_Exercise_
Convert the lines running from the start of the entries through the line that contains "What do you see at coordinates (404, 38)" into a JSON list of strings, one string per line, omitting blank lines.
** Opening Records to process block **
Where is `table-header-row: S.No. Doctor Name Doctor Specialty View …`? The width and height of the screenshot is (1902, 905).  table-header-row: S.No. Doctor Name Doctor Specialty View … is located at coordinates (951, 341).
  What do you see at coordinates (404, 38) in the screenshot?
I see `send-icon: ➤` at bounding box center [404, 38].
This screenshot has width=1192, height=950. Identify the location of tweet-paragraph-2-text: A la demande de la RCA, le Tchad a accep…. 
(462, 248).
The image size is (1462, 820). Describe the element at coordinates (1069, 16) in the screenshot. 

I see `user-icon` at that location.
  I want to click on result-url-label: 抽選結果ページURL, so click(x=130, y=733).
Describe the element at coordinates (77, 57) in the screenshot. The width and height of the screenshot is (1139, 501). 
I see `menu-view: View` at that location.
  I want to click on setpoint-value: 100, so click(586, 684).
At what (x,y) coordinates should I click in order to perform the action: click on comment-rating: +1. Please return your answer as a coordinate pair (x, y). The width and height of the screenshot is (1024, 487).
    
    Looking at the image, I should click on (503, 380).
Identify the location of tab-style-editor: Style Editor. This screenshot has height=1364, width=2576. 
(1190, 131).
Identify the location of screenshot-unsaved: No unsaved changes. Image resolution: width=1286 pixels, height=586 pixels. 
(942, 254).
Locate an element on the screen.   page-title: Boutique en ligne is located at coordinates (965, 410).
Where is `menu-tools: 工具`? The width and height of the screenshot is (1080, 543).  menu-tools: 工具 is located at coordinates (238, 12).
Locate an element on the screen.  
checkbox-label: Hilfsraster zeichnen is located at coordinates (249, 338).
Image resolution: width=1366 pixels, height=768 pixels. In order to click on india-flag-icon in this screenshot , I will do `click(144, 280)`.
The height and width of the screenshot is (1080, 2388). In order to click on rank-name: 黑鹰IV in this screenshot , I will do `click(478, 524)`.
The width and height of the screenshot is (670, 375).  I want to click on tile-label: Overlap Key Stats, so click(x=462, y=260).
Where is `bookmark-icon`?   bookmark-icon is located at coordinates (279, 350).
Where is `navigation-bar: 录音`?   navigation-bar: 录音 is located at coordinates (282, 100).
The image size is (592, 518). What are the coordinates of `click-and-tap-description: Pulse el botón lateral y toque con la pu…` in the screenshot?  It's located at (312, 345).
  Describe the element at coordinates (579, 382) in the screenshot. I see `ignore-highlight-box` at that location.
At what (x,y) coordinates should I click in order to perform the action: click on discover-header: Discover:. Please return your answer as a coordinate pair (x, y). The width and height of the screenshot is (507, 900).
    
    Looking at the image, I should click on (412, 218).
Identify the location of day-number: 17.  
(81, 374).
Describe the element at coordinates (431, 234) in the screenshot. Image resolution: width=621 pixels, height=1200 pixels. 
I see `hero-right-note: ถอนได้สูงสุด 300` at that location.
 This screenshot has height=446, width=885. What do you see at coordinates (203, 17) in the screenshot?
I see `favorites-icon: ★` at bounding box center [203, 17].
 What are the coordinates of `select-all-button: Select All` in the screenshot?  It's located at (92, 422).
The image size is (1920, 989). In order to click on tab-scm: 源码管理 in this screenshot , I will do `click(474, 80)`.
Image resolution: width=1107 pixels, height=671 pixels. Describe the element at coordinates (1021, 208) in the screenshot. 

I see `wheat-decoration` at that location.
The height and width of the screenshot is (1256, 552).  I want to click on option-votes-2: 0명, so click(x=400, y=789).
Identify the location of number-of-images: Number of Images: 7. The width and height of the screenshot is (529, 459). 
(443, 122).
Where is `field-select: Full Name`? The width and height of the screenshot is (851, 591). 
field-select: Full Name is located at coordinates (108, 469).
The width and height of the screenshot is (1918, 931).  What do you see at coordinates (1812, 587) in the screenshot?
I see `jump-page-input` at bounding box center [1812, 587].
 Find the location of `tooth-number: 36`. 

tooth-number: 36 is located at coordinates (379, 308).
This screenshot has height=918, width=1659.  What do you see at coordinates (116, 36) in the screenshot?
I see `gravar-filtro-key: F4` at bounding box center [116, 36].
** Closing Records to process block **
_Reply to the task_
[
  "Where is `table-header-row: S.No. Doctor Name Doctor Specialty View …`? The width and height of the screenshot is (1902, 905).  table-header-row: S.No. Doctor Name Doctor Specialty View … is located at coordinates (951, 341).",
  "  What do you see at coordinates (404, 38) in the screenshot?"
]